I have a friend, and I'm sure many of you do too, who I can only handle in small doses. He's a decent enough time, and we have some laughs together, but he's got this infuriating habit of being a dime store psychiatrist. He's certain he has the solution to all my problems, real or imagined. He's so convinced of this, he never even bothers to ask me what I think my problems are. He explains to me what's wrong with me, and then tells me what I should do about it, usually in maddeningly vague terms. Things like "If you want something, you can't just sit around and expect it to come to you, man. You gotta go out there and get it." Or "You gotta do like the exact opposite of what you're doing." Statements like these are usually followed by "I used to be just like you, and look at me now." Which is rather jarring, since his unsolicited psychoanalysis generally comes on the heels of him complaining to me about his own problems.

I get the feeling he's doing it for his own benefit, rather than some misplaced sense of altruism, and that's why it always comes right after he ruminates on his own regrets. He figures that by running through a laundry list of my supposed issues in life, followed by lightly condescending "help." he'll look better by comparison.

What really gets me about all this is the bit I mentioned before about him not even asking me what I think is wrong with my life. He seems to think he not only knows better than me what the solutions are, he also has a firmer idea of what's vexing me than I do. And more often than not, it's all built on false assumptions about what my goals are and where I think I need to improve my life.

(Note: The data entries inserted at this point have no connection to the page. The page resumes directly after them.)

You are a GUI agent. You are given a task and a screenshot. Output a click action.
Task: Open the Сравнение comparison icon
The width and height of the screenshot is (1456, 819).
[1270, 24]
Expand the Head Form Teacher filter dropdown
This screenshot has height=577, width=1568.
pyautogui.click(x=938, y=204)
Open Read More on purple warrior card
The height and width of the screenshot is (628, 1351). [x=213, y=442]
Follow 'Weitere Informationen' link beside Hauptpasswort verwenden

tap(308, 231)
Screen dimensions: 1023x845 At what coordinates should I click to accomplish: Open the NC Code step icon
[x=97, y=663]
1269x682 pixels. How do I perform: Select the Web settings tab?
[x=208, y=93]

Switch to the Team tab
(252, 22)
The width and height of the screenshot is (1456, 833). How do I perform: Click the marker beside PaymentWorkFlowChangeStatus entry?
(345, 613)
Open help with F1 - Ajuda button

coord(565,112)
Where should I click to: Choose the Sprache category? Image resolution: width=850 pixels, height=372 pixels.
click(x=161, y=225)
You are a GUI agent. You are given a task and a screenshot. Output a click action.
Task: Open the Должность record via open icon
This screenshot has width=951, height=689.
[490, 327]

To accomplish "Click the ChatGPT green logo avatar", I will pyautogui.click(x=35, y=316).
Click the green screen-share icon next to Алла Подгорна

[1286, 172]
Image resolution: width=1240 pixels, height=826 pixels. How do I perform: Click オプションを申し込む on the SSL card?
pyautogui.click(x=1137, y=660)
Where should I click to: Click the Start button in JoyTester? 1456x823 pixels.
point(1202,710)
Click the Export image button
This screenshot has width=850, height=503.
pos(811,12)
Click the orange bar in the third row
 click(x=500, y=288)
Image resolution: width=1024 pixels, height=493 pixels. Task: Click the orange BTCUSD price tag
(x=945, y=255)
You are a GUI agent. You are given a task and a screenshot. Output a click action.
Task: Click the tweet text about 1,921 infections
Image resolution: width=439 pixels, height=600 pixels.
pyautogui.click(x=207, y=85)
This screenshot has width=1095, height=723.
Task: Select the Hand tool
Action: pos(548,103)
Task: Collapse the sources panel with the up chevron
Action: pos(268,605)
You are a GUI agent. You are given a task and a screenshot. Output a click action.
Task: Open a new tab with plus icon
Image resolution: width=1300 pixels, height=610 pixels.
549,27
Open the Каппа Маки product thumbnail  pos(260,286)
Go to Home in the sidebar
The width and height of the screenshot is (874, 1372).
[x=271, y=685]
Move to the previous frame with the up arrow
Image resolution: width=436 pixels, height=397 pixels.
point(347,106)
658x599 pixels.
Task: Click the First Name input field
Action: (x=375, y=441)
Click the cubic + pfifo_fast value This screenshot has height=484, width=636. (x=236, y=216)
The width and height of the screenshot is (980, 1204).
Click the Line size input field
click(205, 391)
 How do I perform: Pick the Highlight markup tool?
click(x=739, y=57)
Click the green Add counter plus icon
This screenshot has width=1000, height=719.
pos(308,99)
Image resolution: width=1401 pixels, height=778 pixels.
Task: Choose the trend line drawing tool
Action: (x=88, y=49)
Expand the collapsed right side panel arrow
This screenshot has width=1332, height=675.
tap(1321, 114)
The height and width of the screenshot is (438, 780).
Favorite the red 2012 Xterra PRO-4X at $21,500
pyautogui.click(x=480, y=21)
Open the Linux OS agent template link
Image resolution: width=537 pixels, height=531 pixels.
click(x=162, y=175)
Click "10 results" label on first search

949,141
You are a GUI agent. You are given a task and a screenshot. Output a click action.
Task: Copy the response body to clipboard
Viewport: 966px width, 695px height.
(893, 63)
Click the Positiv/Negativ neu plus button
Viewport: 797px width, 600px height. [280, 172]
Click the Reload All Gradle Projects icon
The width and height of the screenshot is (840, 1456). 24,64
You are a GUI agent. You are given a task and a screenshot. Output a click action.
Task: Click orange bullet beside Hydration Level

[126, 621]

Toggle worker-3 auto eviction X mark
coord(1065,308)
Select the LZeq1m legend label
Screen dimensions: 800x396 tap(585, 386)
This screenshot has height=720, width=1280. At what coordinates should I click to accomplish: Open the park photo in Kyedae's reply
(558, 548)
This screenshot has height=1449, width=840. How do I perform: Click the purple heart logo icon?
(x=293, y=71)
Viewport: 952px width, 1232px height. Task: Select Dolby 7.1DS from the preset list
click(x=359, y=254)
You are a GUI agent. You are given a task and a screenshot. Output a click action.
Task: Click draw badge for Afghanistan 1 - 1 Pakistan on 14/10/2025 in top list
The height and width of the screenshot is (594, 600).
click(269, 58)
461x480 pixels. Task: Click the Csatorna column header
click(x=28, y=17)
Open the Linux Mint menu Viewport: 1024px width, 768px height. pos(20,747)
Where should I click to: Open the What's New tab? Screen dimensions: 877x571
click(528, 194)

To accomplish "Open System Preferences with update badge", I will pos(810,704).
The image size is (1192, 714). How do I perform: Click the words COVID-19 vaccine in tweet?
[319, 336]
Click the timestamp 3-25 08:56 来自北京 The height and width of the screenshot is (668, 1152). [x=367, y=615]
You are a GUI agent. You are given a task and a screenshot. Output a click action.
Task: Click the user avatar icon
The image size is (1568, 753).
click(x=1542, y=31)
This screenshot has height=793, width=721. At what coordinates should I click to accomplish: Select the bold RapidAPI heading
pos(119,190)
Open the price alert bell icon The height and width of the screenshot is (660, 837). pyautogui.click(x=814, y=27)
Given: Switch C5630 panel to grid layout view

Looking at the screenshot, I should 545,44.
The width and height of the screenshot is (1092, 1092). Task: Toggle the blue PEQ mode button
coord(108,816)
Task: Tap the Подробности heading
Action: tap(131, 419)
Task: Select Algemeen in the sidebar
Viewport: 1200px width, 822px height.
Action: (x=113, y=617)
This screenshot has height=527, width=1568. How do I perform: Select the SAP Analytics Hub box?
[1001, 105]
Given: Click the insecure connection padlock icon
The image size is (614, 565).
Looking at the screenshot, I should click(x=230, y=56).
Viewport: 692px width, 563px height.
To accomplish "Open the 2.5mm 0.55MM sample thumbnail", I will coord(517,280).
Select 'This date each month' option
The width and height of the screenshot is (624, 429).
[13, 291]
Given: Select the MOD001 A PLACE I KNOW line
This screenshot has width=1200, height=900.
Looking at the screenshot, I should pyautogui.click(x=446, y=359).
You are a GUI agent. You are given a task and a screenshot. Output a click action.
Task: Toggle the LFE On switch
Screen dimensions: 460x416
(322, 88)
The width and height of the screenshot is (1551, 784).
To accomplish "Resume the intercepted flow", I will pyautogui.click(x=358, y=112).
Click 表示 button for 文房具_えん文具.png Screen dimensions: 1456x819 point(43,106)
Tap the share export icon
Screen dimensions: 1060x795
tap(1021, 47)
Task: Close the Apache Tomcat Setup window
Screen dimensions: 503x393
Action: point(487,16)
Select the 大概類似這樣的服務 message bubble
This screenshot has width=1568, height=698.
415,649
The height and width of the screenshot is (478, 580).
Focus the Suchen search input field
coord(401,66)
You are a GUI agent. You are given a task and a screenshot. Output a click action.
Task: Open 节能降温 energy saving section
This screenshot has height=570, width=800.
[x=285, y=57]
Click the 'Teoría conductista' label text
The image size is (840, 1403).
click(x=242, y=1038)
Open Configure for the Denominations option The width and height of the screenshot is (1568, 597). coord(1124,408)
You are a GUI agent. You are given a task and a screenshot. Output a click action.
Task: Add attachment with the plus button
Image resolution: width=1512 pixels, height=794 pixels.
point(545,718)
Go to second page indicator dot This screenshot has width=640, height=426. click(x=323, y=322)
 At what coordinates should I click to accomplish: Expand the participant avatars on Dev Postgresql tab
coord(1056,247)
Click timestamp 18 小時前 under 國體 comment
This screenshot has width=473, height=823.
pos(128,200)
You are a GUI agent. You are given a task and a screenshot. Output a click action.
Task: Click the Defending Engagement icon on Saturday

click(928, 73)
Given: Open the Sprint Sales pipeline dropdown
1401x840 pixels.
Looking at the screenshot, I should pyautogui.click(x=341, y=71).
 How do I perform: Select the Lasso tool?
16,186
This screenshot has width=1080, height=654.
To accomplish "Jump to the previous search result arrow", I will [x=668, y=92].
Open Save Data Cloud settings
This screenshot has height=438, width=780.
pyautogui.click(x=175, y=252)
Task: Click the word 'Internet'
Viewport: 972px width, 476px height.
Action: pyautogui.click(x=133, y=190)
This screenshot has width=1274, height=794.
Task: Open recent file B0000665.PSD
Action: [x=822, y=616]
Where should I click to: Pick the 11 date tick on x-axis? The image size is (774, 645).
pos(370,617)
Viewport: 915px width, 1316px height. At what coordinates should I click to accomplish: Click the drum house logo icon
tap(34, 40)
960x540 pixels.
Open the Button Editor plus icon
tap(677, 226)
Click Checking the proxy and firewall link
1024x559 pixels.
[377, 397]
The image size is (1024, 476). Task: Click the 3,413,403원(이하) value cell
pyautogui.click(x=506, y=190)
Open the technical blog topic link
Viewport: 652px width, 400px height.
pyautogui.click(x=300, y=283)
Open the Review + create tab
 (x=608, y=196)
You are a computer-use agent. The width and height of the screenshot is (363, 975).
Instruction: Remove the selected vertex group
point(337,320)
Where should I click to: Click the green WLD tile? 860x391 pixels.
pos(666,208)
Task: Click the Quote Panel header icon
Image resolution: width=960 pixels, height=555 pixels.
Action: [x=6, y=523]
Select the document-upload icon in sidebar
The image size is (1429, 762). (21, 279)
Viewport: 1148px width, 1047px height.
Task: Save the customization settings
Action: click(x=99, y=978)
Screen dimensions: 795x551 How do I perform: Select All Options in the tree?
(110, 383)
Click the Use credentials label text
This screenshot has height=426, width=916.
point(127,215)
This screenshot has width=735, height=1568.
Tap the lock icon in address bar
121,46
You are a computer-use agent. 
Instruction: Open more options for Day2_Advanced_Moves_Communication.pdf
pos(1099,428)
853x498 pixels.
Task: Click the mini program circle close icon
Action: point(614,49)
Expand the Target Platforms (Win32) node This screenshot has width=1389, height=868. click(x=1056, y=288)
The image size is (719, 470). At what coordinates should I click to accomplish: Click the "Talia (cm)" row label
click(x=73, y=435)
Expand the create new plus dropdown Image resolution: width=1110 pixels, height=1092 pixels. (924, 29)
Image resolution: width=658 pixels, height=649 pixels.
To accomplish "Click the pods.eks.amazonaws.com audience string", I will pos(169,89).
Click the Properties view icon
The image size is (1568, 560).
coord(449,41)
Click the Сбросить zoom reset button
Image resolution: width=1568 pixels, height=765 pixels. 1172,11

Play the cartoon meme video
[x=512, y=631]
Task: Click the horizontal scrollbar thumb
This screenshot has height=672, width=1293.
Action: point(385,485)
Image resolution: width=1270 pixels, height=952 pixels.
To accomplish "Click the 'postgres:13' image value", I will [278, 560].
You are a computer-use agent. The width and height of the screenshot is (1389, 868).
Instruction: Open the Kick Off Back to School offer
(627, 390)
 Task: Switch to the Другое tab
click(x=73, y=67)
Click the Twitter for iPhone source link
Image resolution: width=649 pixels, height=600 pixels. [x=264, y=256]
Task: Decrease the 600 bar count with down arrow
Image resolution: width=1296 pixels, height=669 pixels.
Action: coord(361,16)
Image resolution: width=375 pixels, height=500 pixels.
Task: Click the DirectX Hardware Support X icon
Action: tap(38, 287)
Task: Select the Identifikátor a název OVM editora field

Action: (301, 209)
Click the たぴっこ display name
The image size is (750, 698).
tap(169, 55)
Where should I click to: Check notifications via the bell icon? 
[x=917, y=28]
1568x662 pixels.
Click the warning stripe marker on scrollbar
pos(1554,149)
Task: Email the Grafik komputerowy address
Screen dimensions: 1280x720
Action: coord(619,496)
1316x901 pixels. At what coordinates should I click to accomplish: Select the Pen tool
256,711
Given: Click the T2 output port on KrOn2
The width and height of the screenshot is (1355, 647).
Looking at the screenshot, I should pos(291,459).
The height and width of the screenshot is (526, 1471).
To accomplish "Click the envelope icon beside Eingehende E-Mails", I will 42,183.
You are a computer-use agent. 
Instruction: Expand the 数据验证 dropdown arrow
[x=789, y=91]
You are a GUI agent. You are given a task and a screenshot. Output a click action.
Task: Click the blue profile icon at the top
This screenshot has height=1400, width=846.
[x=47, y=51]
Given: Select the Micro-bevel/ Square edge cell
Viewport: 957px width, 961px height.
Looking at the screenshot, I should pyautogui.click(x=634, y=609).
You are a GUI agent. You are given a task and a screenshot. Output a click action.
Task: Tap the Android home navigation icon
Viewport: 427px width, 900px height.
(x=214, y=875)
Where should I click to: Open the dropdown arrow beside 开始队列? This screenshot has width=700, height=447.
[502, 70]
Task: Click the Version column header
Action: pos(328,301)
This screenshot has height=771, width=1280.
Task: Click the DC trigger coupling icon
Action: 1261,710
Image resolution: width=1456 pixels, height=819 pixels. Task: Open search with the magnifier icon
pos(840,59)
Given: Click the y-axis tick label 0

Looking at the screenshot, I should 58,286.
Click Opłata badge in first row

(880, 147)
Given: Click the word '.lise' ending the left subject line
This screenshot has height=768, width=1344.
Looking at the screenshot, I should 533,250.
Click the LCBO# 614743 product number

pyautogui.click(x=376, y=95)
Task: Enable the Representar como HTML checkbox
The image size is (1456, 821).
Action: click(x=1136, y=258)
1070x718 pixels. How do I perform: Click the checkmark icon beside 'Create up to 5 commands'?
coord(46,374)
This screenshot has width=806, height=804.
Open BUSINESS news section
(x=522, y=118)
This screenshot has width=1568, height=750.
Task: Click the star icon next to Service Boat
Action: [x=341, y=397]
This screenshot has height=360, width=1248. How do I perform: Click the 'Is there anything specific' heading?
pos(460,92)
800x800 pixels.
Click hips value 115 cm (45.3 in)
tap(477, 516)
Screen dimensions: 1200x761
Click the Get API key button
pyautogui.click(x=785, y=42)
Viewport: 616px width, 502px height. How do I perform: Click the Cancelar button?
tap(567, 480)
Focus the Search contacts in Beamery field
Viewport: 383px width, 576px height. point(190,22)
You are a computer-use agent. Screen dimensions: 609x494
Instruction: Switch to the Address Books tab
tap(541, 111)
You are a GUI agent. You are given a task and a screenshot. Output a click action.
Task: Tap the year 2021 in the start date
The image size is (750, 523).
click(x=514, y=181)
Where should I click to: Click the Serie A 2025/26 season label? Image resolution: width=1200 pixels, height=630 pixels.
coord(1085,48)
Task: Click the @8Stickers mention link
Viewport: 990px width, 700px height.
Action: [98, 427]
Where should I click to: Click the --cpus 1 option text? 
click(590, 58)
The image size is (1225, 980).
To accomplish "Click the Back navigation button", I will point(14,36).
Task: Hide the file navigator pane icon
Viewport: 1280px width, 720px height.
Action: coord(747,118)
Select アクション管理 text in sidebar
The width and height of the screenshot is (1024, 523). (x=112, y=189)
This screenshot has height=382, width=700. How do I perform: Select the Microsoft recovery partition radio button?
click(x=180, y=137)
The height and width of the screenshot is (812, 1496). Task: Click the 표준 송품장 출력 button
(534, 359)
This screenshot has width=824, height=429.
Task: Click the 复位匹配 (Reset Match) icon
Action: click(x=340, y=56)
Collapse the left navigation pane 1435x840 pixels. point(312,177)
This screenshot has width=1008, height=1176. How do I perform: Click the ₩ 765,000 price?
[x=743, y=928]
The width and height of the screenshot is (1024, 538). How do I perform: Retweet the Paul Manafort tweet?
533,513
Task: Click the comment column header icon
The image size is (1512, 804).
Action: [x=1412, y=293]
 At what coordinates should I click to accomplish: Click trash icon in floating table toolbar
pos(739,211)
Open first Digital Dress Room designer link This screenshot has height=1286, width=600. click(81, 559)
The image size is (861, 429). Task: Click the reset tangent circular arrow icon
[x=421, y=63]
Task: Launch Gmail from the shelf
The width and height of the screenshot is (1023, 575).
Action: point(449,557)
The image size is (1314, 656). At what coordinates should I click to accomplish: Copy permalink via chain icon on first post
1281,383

I can't tell if it's projection (He must really want this because I really want this) or he's just making it up as he goes along. Usually I assume the former, but every now and then he'll say something that as far as I can tell has no basis in reality, let alone either of our lives.

Even on the rare occasions when he does seek input on my own feelings about my life, he still turns it back around to himself. I can remember a recent one where I was talking about a job I'd just gotten (this would be the one I quit earlier this month), and he asked me how I liked it. When I confessed I didn't, but I could use it to pad my resume, he asked what I planned on doing from there. I told him my plan was to work there a year (I only lasted about two months in fact), then start farming out for a job that fit better with my experience. He asked if that was what I really wanted to do, and when I gave a half-hearted shrug, he starting going on about the his start-up company for about half an hour.

I don't mean to rag on this guy too much. Like I said, he's not really a bad person, and I've known him since High School, so I must see some reason to keep him around. But man, he can really try one's patience.

But I guess I'll keep listening. Even fortune tellers occasionally get one right by pure chance, so maybe in all that yammer he might hit on something that I'd actually like to work on, and chuck out some solid advice. And it seems to make him feel better to have someone he can unload on like that. I don't mind helping someone else unburden themselves. It's not like I gotta carry it around for them.